[Stored records]
============================================================

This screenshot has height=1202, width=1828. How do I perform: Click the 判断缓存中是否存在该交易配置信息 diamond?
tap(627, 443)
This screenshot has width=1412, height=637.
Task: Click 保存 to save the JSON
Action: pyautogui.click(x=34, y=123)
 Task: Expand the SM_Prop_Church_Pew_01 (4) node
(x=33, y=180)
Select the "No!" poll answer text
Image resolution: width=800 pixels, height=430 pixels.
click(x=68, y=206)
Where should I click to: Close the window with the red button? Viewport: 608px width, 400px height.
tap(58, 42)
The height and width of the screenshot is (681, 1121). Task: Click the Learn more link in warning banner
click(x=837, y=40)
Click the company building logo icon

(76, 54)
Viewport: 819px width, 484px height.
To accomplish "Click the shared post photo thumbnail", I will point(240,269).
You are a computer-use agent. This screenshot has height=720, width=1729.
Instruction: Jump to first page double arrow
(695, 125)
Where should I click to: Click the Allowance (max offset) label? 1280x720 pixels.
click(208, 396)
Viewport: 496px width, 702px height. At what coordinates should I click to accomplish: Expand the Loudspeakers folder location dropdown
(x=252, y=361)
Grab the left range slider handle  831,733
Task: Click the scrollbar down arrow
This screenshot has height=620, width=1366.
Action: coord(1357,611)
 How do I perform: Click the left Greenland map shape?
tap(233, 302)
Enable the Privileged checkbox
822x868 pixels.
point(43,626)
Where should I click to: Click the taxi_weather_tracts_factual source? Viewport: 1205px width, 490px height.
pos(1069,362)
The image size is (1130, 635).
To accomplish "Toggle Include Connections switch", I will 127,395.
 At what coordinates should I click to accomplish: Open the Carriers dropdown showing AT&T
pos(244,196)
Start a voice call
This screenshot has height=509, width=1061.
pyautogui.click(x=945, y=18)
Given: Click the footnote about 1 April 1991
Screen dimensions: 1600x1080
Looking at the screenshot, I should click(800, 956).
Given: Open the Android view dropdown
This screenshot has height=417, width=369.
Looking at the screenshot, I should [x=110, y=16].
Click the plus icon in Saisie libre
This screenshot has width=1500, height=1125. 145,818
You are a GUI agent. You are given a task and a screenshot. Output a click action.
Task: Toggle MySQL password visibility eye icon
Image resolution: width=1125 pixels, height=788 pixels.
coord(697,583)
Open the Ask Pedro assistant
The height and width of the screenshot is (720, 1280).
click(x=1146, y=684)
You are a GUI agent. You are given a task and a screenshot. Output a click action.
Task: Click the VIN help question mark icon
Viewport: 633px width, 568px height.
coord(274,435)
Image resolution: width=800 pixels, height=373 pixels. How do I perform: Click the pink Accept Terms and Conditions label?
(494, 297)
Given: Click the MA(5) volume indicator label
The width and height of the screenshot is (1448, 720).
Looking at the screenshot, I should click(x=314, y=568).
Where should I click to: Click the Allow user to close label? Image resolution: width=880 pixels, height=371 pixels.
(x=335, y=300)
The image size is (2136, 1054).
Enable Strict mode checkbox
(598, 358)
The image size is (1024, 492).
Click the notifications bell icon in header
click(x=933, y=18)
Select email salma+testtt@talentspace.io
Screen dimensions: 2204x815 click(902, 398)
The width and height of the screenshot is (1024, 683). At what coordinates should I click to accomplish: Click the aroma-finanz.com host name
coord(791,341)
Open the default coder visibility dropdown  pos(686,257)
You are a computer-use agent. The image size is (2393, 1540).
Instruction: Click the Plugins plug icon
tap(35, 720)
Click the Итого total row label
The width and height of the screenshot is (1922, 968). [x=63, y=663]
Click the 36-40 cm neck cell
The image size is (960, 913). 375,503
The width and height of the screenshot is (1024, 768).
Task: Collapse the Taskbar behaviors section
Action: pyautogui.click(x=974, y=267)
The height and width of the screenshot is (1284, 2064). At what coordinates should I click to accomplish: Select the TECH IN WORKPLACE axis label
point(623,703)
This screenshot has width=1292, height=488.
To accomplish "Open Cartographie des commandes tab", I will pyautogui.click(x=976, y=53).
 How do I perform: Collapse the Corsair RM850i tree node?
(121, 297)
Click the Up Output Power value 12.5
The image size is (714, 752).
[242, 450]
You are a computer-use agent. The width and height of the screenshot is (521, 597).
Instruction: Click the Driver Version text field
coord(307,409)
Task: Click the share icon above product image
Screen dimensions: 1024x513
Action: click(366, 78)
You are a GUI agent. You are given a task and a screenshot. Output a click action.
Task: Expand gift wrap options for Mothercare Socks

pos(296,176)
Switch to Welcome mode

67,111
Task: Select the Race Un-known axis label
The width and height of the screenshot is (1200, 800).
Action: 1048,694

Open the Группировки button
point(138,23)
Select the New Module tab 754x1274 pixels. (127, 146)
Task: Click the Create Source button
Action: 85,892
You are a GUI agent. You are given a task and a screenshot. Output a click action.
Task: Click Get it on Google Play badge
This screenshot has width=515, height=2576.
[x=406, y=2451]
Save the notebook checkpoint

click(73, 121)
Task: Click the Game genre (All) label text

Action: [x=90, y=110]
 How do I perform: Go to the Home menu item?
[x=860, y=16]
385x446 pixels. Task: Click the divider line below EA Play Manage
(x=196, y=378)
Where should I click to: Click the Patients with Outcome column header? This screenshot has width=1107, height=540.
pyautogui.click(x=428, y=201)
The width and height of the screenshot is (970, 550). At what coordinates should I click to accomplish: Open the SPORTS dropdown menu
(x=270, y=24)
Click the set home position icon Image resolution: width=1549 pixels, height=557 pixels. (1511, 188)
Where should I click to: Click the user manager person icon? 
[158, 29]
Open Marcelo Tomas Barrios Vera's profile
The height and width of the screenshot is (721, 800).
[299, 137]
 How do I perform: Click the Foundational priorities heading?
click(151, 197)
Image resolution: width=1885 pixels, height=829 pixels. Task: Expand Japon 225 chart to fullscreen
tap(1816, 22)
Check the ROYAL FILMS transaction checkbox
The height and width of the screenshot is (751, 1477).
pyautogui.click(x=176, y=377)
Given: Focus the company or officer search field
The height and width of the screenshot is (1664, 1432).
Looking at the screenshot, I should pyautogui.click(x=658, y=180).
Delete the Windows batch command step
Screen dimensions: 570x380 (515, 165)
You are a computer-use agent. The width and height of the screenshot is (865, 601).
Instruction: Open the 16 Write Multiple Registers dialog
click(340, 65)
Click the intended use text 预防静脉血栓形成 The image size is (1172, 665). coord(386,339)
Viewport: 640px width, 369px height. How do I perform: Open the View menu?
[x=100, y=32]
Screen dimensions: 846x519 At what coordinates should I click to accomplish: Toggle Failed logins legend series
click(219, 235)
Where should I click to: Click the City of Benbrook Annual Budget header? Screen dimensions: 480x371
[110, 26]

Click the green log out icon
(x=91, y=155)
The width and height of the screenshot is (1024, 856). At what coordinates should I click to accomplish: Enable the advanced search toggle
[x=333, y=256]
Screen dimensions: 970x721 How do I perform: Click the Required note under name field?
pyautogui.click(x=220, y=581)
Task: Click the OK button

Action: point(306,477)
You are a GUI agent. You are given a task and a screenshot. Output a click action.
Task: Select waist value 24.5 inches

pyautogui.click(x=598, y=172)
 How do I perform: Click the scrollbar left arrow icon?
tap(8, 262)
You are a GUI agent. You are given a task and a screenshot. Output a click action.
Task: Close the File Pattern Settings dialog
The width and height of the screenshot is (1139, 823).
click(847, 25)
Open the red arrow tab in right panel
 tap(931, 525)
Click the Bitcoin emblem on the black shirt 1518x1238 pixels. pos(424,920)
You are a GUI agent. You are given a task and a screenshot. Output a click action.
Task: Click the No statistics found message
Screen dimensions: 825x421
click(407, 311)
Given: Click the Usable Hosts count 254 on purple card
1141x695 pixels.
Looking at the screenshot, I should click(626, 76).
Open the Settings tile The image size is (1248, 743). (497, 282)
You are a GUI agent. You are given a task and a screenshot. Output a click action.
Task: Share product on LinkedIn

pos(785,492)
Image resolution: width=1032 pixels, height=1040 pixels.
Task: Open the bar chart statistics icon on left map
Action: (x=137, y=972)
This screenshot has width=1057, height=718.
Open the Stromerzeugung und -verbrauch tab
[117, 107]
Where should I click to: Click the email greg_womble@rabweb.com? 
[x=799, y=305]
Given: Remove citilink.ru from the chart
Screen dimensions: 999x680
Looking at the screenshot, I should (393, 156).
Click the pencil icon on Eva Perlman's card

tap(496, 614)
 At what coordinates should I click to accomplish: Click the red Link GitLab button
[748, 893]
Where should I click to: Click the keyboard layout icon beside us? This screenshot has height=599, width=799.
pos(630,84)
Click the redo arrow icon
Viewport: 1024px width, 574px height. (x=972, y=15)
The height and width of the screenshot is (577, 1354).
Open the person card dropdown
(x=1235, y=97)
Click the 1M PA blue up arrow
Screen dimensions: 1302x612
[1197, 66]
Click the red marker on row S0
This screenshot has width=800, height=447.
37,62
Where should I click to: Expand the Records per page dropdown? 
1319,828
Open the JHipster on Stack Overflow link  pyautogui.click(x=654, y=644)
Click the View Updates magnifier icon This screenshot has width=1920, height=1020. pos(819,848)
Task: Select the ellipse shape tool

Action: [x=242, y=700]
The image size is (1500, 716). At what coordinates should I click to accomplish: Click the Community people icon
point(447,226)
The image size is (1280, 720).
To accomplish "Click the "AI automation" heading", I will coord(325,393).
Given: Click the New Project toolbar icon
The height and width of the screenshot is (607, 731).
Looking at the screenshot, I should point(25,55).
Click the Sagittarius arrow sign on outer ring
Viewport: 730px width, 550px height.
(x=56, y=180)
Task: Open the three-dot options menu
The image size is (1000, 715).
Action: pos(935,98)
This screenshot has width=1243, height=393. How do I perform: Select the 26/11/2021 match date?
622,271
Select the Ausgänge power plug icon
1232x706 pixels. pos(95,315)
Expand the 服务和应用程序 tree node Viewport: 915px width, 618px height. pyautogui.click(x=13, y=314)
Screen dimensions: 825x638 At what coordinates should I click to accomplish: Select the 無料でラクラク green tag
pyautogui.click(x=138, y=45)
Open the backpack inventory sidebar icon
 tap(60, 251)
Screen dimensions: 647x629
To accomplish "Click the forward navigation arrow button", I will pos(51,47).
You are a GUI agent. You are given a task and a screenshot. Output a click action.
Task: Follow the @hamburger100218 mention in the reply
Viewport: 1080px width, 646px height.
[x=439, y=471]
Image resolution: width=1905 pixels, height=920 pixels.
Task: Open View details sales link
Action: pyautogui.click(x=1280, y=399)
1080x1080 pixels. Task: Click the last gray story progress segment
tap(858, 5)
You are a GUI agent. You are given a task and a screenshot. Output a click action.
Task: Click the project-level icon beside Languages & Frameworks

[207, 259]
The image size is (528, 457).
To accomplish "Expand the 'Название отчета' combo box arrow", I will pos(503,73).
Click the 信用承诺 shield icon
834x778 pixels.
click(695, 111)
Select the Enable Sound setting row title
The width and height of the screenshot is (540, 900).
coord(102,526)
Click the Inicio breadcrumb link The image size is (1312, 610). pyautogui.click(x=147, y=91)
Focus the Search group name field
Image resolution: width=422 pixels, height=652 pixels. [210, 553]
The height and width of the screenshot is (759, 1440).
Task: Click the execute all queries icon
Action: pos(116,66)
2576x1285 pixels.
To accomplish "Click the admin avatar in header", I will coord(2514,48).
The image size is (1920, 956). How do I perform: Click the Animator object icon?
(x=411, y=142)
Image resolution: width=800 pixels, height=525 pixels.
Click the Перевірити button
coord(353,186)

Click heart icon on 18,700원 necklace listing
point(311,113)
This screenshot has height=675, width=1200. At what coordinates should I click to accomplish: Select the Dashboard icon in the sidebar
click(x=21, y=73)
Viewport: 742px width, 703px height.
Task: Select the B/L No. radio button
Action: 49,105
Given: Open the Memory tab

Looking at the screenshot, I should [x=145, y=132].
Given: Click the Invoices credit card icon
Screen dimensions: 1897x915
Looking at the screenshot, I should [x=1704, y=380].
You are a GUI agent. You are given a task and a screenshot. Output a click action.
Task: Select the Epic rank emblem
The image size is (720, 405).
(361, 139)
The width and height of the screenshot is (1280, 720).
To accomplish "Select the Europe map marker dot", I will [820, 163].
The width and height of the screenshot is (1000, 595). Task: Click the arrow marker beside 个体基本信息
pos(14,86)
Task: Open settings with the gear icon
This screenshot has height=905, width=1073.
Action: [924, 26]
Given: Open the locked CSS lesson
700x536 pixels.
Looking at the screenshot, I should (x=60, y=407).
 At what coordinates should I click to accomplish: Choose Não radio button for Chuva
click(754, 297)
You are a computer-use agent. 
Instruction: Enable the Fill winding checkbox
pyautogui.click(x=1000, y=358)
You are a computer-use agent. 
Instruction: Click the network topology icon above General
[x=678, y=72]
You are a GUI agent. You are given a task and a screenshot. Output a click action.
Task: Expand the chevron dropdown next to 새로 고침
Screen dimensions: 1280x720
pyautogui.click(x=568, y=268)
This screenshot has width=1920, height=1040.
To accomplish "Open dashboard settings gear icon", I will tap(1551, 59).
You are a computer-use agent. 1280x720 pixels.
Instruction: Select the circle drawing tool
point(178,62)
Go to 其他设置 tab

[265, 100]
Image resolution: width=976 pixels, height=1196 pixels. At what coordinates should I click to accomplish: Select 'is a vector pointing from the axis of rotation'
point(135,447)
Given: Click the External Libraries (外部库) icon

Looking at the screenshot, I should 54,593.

============================================================

* Exercise goal
Your answer should consist only of the lines above between the line holding "Image resolution: width=1885" and the line holding "Given: Focus the", inclusive, each transcribed exactly.

* Reply
Image resolution: width=1885 pixels, height=829 pixels. Task: Expand Japon 225 chart to fullscreen
tap(1816, 22)
Check the ROYAL FILMS transaction checkbox
The height and width of the screenshot is (751, 1477).
pyautogui.click(x=176, y=377)
Given: Focus the company or officer search field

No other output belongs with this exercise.